# How much of leather seats are actually leather?



## Tomko (Jun 1, 2013)

Leather seating surfaces. No where else.


----------



## MP81 (Jul 20, 2015)

Tomko said:


> Leather seating surfaces. No where else.


Correct. 

I made a quick "leather map" of the seats (just the fronts). I couldn't find an image I wanted to use online, so I went and got a pic of ours - please excuse the mess, my wife manages to get her car very dirty, somehow.

The blue is what is leather.


----------



## atikovi (Dec 27, 2011)

Odd. The drivers seat bottom feels like vinyl, I mean it doesn't soak up the Lexol, but headrest does, like leather.


----------



## MP81 (Jul 20, 2015)

Yup - pretty much everywhere your body touches is leather, aside from the headrest.

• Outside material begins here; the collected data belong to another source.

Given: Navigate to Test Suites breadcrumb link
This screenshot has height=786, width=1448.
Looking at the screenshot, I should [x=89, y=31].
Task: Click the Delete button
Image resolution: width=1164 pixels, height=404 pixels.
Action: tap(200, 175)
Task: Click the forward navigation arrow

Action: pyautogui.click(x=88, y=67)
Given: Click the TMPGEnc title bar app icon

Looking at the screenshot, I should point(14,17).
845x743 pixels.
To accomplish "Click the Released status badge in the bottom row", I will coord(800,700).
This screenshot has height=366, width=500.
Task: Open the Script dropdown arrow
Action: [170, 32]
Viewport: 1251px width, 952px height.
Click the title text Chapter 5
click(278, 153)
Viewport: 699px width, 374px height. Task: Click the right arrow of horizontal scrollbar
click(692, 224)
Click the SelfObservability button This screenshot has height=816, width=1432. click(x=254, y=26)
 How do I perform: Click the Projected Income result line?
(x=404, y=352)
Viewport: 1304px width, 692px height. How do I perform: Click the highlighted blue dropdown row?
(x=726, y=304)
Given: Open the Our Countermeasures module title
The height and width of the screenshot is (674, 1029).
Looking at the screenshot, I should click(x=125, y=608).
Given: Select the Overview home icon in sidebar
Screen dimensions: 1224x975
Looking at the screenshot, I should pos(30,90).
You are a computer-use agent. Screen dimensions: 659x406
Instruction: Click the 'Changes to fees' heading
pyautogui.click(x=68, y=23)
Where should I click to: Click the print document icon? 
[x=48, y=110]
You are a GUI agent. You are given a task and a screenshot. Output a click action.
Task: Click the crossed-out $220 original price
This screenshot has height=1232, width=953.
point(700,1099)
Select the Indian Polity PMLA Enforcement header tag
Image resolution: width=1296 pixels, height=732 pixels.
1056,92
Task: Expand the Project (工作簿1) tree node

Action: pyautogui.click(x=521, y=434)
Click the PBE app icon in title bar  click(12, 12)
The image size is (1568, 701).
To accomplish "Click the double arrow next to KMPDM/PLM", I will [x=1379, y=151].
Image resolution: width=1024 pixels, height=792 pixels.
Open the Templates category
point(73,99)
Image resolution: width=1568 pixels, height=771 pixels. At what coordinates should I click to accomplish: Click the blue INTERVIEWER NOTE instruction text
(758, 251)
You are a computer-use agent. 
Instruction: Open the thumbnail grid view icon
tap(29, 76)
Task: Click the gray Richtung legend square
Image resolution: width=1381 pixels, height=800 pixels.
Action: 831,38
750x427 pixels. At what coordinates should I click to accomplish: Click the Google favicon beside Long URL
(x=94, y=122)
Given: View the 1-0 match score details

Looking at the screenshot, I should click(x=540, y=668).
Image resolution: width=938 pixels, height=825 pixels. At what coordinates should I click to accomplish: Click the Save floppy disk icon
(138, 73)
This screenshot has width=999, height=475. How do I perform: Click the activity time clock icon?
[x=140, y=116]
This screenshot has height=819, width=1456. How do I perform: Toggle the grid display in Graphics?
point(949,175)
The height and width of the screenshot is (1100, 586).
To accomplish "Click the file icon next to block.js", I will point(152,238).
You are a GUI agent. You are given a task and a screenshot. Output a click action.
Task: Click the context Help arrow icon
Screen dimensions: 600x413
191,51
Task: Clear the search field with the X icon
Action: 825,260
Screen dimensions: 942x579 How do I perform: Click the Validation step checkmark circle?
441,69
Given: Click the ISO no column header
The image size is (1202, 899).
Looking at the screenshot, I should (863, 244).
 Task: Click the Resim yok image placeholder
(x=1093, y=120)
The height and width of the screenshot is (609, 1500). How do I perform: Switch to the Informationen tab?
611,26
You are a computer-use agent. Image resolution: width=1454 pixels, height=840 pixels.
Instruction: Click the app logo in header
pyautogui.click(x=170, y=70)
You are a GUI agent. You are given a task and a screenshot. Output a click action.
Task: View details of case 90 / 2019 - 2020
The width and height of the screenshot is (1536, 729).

On the back seats it is just the inserts that are leather. None of the bolsters are leather back there.


----------



## Eddy Cruze (Jan 10, 2014)

Both my early 70 Mopars came with Vinyl which had the fake pleather leather look, loved it! Sure I also wore Polyester. I would never buy a cloth covered car again after I saw what the Chevy grease Monkeys did to my Cruze, one in front and one riding in back although they fixed what they were searching for~


----------